Auch das IfW rechnet mit einem Anstieg der Arbeitslosenquote. Sie werde im laufenden Jahr auf sechs Prozent und im kommenden Jahr auf 6,3 Prozent steigen, nachdem sie 2023 noch bei 5,7 Prozent gelegen hatte. „Nach einem merklichen Anstieg im laufenden Jahr werden die real verfügbaren Einkommen der privaten Haushalte in den kommenden beiden Jahren kaum steigen“, heißt es.

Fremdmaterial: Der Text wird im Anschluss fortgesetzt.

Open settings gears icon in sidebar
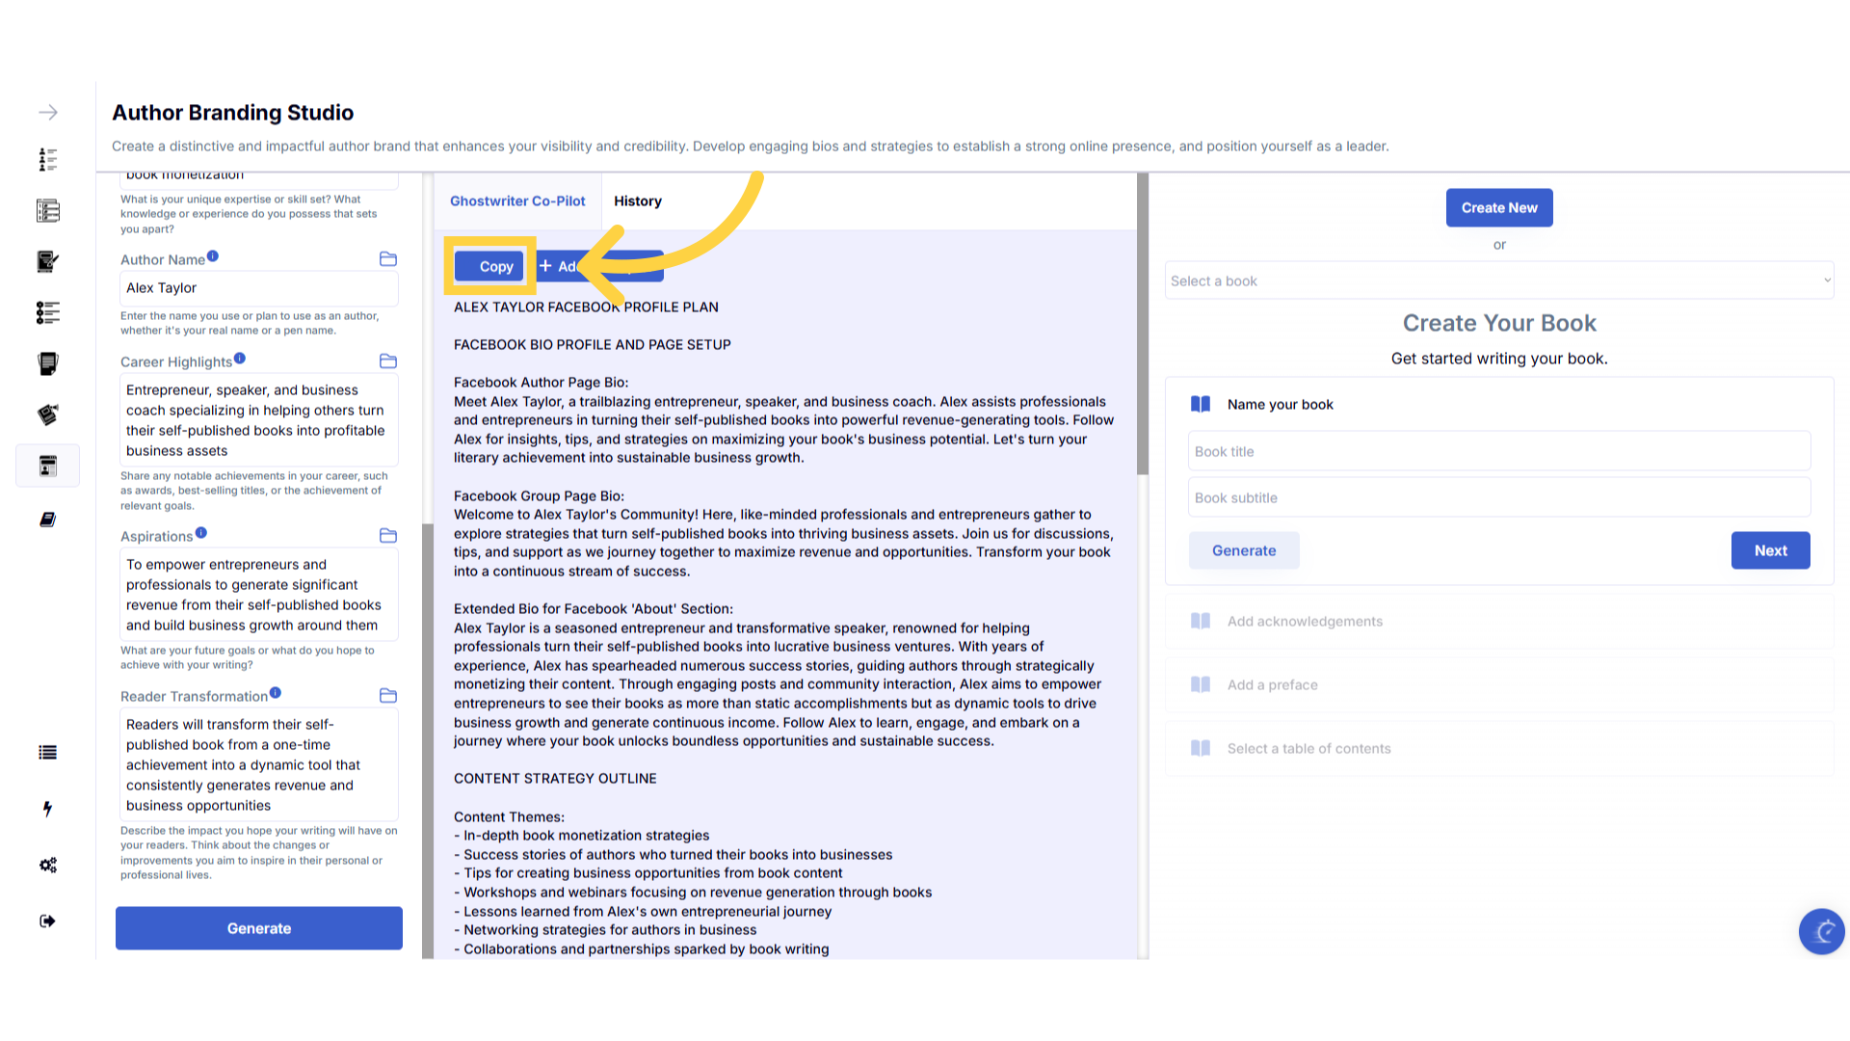This screenshot has width=1850, height=1041. (47, 865)
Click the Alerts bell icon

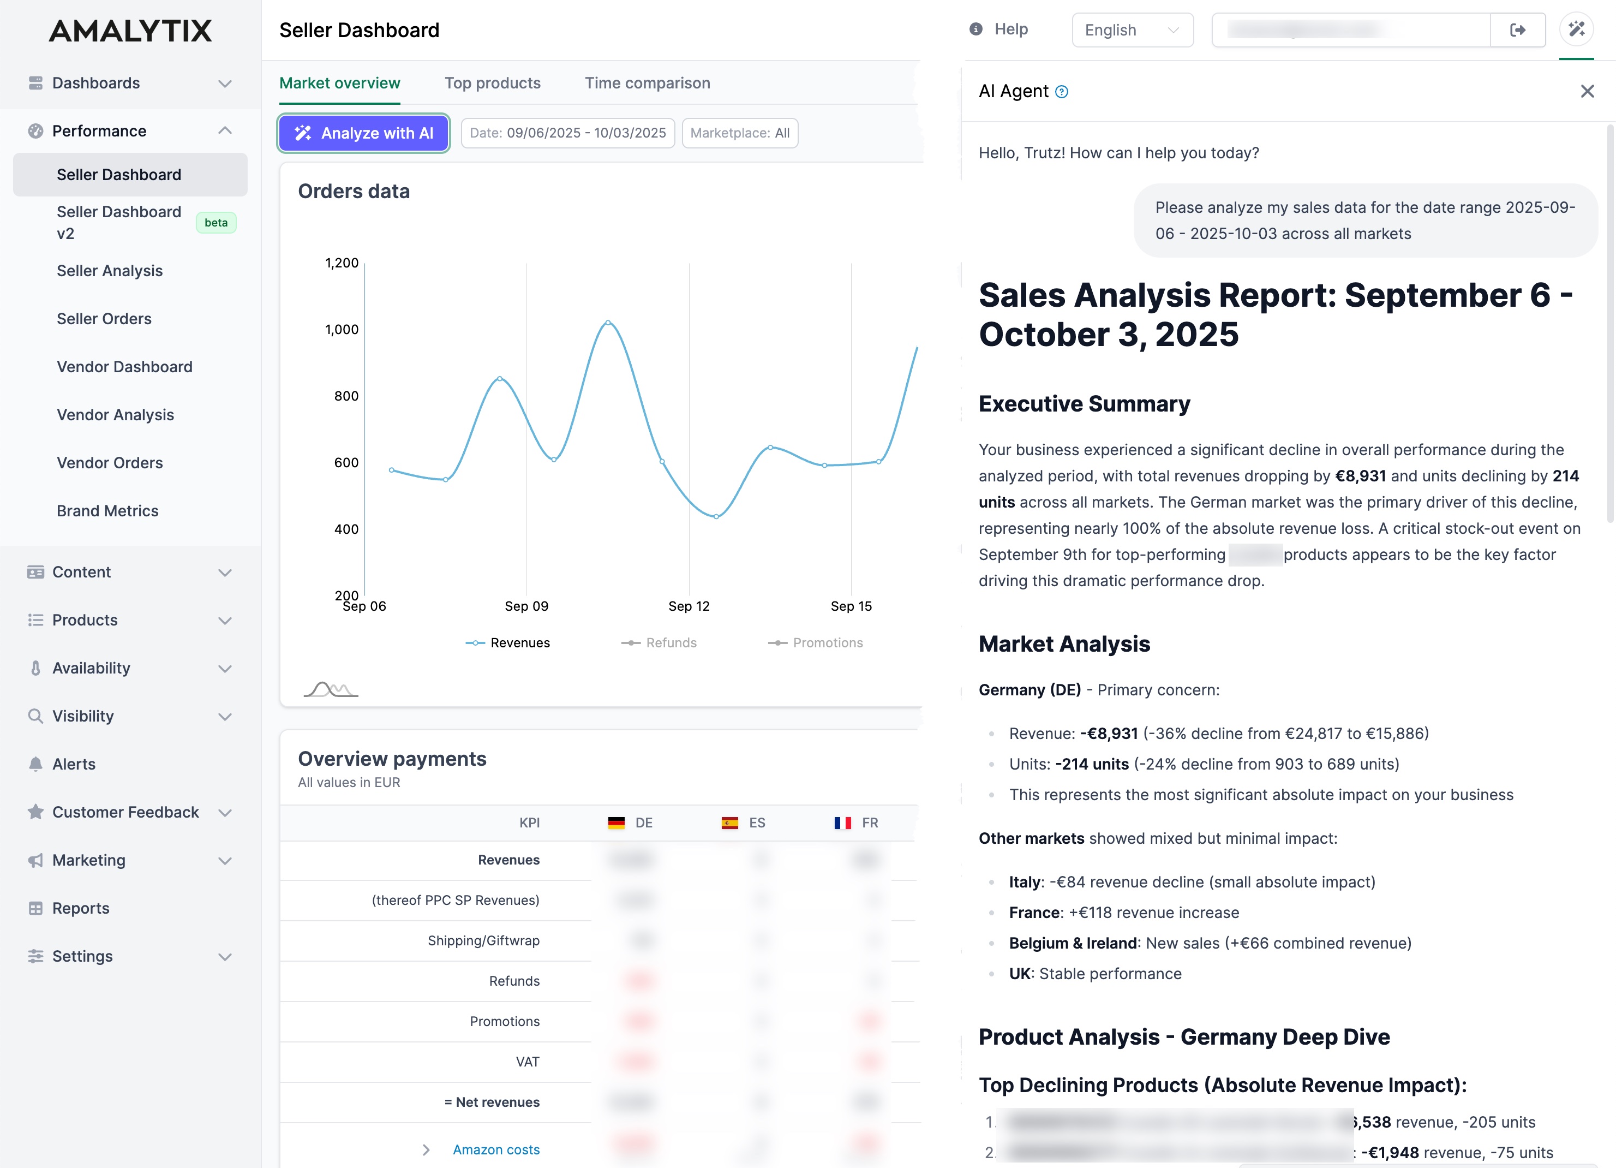coord(35,764)
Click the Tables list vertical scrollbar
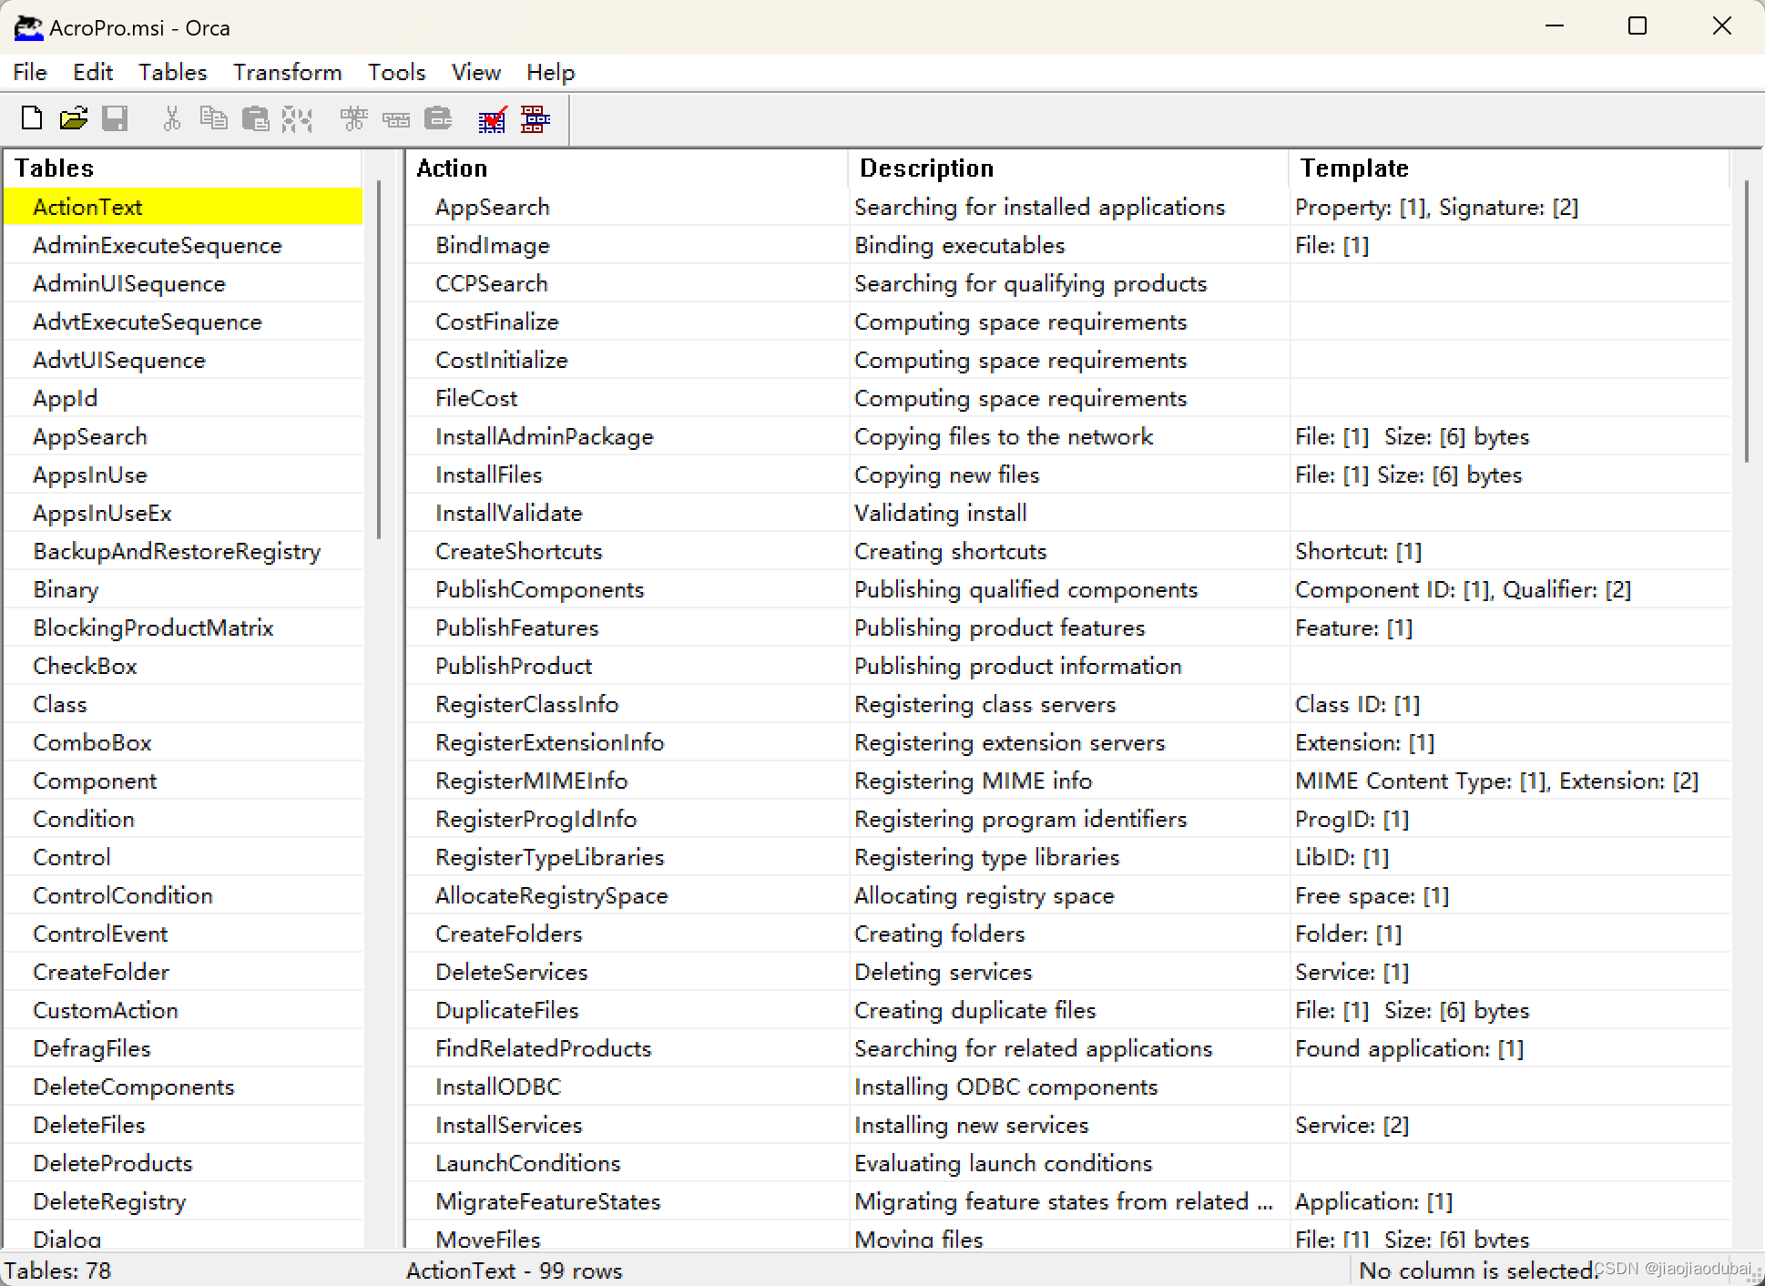The image size is (1765, 1286). coord(379,360)
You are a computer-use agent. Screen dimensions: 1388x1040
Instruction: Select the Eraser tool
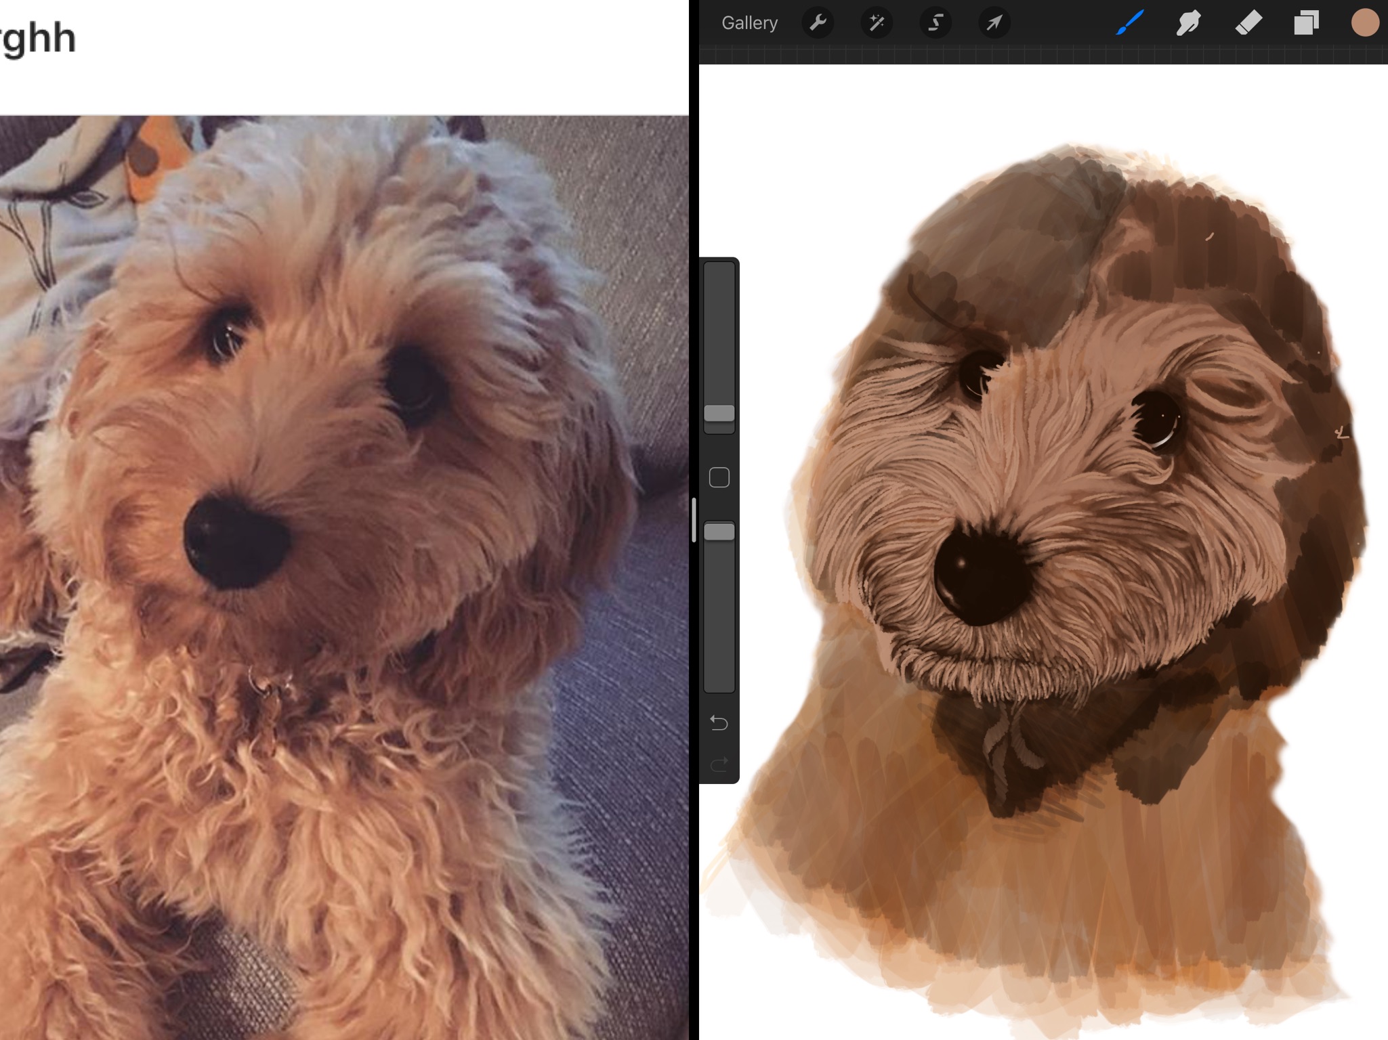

Ifo-Institut sieht ein optimistisches Szenario – bei strukturellen Reformen

Etwas optimistischer zeigte sich das Münchner Ifo-Institut. Sollten die richtigen wirtschaftspolitischen Weichen gestellt werden, könnte 2025 ein Wachstum von 1,1 Prozent erreicht werden. Sollte die deutsche Wirtschaft ihre strukturellen Herausforderungen aber nicht bewältigen, seien nur 0,4 Prozent zu erwarten.

„Im Moment ist noch nicht klar, ob es sich bei der derzeitigen Stagnationsphase um eine vorübergehende Schwäche oder um eine dauerhafte und damit schmerzhafte Veränderung der Wirtschaft handelt“, sagt Ifo-Konjunkturchef Timo Wollmershäuser. Im optimistischeren Szenario trage „eine verlässlichere Wirtschaftspolitik“ dazu bei, dass die Industrie ihre Produktionskapazitäten wieder ausweitet, mehr investiert und weniger Arbeitsplätze abbaut. In diesem Szenario würden auch die Arbeitsanreize verbessert, insgesamt mehr Menschen arbeiten und die Beschäftigten mehr arbeiten. Dies würde dann den privaten Konsum stärken und für eine geringere Sparquote sorgen.

Zuletzt habe sich der deutsche Export immer mehr von der weltwirtschaftlichen Entwicklung entkoppelt – die Industrie habe spürbar an Wettbewerbsfähigkeit verloren. „Entscheidend wird sein, ob die exportorientierte deutsche Wirtschaft wieder vom Wachstum in anderen Ländern profitieren kann“, sagt Wollmershäuser. Das Ifo-Institut prognostiziert 2025 und 2026 jeweils 1,2 Prozent Wachstum im Euroraum, 2,5 Prozent in den USA und gut 4 Prozent in China.

Im pessimistischeren Szenario gibt es eine schleichende Deindustrialisierung. Industrieunternehmen verlagern Produktion und Investitionen ins Ausland. Aufgrund des Strukturwandels weg von der Industrie hin zu mehr Dienstleistungen bleibt das Produktivitätswachstum schwach, mit einem zeitweisen Anstieg der Arbeitslosigkeit ist zu rechnen. Leichte Wachstumsimpulse gehen von einer langsamen Erholung des privaten Konsums und der Baukonjunktur aus.

Konjunkturell belaste die schlechte Auftragslage, sagt Wollmershäuser. Mittlerweile aber sei die Kaufkraft zurückgekehrt. Die Inflation dürfte nächstes Jahr auf 2,3 Prozent und 2026 auf 2,0 Prozent zurückgehen.